▶ Selected extract:
⁂
As everybody, including musicologists, begin celebrating the 250th anniversary of Beethoven’s  birth, I throw in few observations on Fidelio, which I heard for the first time only in graduate school; it certainly opened my understanding to all of the rest of his work.

It is said by some that the technique of the leitmotive (my preferred English spelling, without italics, which would imply actual German: Leitmotiv, singular, or Leitmotive, plural) in opera originated with the 18th-century melodrama — instrumental accompaniment to interspersed or overlaid spoken dialogue. A 19th-century melodrama illustrates the type: the second scene of Act II of Fidelio, immediately after Florestan, chained to the dungeon wall, has heroically exerted himself in a hallucinatory aria and collapsed in utter exhaustion. Leonore (still disguised as the boy Fidelio) and Rocco, the jailer, descend into the dungeon and exchange spoken dialogue in whispers between short bursts of indistinct orchestration.
⁂
▶ Data provided:

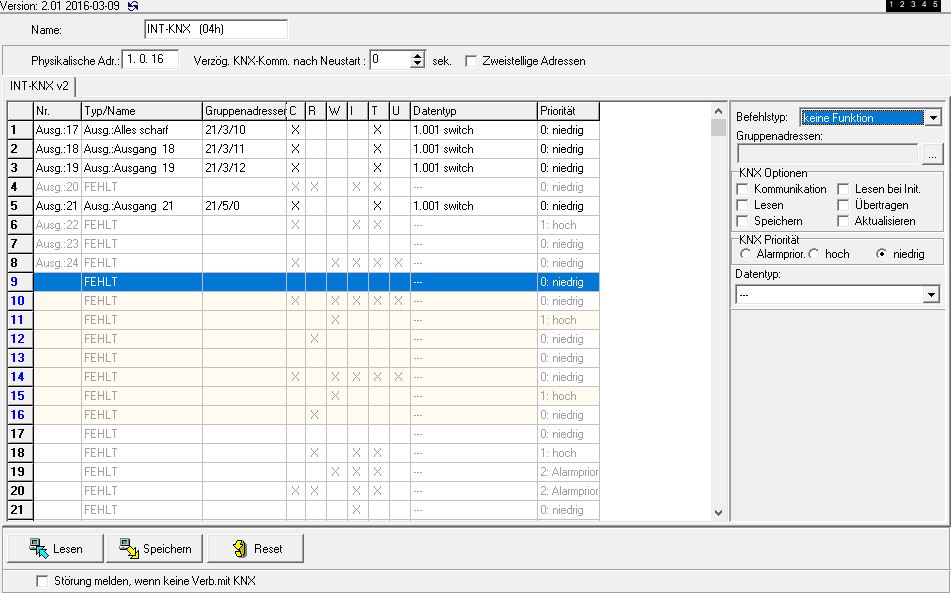Open the Befehlstyp dropdown
The width and height of the screenshot is (951, 593).
(x=932, y=118)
⁂
▶ Requirement: In the text on Fidelio, why does the writer spell the word "leitmotive" without italics? Answer in one to three sentences.

▶ Solution to this exercise: The writer prefers that English spelling without italics because italics would imply the actual German word, which is Leitmotiv in the singular and Leitmotive in the plural.